Anche per Covid-19 sarà possibile mettere in atto la medicina personalizzata?
«È in atto un grosso sforzo internazionale per definire le caratteristiche genetiche predittive di un alto rischio di ospedalizzazione o morte nei pazienti. Un lavoro importante anche per individuare nuovi bersagli terapeutici».
Il probabile arrivo di farmaci antivirali rappresenta una «rivoluzione»?
«Tutti speriamo di avere a disposizione un giorno farmaci attivi come quelli anti-Hiv. Per ora sappiamo che il medicinale prodotto da Merck, molnupiravir (non ancora approvato dalle agenzie regolatorie), è efficace al 50% contro ricoveri e decessi. Se confermato, sarebbe un dato entusiasmante. Il farmaco, che agisce mandando in tilt il programma genetico del virus, però ha fallito nelle fasi avanzate: la stessa azienda ha affermato che va somministrato in presenza di conclamata positività ed entro 5 giorni dall’inizio dei sintomi. Altre molecole antivirali sono allo studio, basate su meccanismi diversi: per esempio l’inibizione di un enzima che ha il compito di far entrare il virus nelle cellule. I progressi nelle terapie Covid-19 sono stati enormi: abbiamo visto l’utilità di eparina, cortisone. Si può usare il remdesivir, nonostante i limiti di efficacia e gestione. Alcuni farmaci che bloccano le citochine sono all’esame delle agenzie regolatorie o già approvati. Molte altre ipotesi terapeutiche sono state prese in considerazione e poi scartate, perché inutili o addirittura dannose. Ci sono buone notizie sugli anticorpi monoclonali: secondo uno studio inglese, possono essere efficaci anche in una fase avanzata della malattia e non solo all’inizio dell’infezione, ma sempre rispettando finestre temporali precise. Bene dunque i progressi sulle cure, ma senza dimenticare una questione tanto semplice quanto fondamentale: i vaccini costano molto meno, anche in termini di vite umane, dato che difendono a monte dalla malattia. Avere nuovi farmaci non significa rinunciare a utilizzare i vaccini».

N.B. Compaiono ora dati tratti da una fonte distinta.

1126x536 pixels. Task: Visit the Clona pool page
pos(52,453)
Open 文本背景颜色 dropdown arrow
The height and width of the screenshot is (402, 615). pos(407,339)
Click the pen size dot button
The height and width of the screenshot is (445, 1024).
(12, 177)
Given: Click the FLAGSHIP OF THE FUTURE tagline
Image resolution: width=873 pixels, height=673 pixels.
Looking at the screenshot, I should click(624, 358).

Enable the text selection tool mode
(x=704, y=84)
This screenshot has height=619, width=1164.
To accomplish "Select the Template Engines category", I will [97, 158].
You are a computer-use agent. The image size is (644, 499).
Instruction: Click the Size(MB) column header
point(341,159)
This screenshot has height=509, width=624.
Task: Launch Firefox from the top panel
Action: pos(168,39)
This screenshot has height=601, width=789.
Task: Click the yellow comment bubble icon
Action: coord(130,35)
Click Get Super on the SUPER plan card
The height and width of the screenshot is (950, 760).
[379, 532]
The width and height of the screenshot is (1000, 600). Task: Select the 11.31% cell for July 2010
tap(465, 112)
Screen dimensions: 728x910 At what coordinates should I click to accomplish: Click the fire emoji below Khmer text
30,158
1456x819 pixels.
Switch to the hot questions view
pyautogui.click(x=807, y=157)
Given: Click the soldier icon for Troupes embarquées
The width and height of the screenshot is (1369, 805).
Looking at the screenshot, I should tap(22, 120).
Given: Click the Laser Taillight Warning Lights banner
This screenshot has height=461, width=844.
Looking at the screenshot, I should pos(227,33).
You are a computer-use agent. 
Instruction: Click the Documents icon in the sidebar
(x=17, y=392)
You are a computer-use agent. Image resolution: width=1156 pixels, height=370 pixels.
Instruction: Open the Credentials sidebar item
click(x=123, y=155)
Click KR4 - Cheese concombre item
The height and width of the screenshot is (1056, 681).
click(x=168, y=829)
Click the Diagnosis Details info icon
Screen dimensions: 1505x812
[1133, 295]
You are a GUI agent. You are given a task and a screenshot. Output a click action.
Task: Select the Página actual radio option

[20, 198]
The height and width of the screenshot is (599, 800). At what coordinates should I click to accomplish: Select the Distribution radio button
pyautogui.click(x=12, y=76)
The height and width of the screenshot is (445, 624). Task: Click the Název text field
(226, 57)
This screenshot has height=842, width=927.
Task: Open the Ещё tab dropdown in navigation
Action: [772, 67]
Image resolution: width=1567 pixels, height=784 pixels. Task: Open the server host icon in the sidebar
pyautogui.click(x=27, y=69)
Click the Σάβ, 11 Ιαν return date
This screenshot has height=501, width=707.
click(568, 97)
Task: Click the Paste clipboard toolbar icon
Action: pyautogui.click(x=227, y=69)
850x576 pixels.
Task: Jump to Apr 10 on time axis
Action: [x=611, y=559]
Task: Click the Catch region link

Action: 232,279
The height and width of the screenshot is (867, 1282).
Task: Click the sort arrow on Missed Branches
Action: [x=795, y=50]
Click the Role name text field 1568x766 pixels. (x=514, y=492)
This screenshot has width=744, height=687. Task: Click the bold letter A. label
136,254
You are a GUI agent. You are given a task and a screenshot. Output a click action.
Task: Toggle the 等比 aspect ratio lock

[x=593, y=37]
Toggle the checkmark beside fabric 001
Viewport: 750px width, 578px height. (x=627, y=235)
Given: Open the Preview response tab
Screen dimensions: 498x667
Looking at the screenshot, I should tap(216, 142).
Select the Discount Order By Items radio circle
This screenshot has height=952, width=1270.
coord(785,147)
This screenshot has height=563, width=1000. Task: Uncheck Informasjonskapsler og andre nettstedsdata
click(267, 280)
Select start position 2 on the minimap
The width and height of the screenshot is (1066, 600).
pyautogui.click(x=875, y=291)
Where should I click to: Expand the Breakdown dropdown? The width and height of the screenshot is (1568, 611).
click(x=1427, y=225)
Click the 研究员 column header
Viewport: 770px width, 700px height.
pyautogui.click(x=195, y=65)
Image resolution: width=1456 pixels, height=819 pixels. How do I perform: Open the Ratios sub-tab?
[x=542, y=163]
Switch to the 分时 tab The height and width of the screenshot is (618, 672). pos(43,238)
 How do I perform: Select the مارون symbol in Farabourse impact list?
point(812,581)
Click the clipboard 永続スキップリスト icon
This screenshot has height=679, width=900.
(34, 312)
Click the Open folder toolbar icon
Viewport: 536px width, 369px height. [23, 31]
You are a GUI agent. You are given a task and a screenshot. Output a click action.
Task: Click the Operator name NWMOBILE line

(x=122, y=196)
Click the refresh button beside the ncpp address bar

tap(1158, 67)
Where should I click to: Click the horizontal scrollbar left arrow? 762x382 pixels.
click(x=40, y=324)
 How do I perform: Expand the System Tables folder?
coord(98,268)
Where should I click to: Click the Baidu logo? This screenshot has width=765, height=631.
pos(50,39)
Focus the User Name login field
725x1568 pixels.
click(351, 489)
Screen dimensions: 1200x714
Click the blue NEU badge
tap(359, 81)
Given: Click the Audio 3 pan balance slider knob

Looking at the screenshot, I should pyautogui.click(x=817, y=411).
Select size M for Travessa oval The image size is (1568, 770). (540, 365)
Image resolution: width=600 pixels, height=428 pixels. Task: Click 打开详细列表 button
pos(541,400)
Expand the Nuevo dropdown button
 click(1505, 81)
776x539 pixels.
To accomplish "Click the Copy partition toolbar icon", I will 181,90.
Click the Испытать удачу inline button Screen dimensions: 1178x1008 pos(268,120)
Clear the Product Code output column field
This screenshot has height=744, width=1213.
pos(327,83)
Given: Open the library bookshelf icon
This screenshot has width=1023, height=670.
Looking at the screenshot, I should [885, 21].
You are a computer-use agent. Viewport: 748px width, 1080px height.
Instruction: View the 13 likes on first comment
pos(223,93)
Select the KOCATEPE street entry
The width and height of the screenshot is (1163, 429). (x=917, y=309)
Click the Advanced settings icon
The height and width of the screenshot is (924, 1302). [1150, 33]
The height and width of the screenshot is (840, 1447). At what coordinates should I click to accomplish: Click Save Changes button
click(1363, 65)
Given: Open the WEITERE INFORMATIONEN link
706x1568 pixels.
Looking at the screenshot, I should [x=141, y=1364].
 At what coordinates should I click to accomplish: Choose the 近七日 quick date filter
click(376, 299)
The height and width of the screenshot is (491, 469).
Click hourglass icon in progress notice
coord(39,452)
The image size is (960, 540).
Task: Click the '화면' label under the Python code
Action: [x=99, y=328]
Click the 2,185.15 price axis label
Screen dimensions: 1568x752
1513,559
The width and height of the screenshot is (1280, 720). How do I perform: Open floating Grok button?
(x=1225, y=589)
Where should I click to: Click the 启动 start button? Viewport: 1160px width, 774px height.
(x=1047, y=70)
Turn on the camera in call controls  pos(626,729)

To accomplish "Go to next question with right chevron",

È importante immunizzare anche i bambini, inclusi gli under 12 quando sarà possibile?
«Sì, per diversi motivi. Il primo è che i minori, seppure raramente, si ammalano di Covid-19. Lo vediamo soprattutto in Paesi che non hanno una sanità avanzata come la nostra. Inoltre, dopo l’infezione, possono sviluppare la cosiddetta Mis-C (sindrome infiammatoria multisistemica), una patologia grave che spesso richiede il ricovero in terapia intensiva. Infine il Long Covid, seppur difficile da stimare, riguarda anche i piccoli: si calcola che un bambino guarito su sette abbia problemi anche a distanza di 15 settimane. Alcuni disturbi postumi, come per esempio quelli renali, non sembrerebbero correlati alla gravità, quindi possono riguardare persone che hanno avuto forme asintomatiche. D’altro canto, il rischio di sviluppare miocarditi o pericarditi dopo la somministrazione di un vaccino a mRna è raro: parliamo di un evento che si risolve in pochi giorni con un trattamento antinfiammatorio e che non ha causato decessi. C’è infine una questione non strettamente sanitaria: come ha sottolineato il pediatra Andrea Biondi, il vero dramma per i bambini è stare chiusi in casa. Dobbiamo fare ogni sforzo possibile per difendere la scuola in presenza».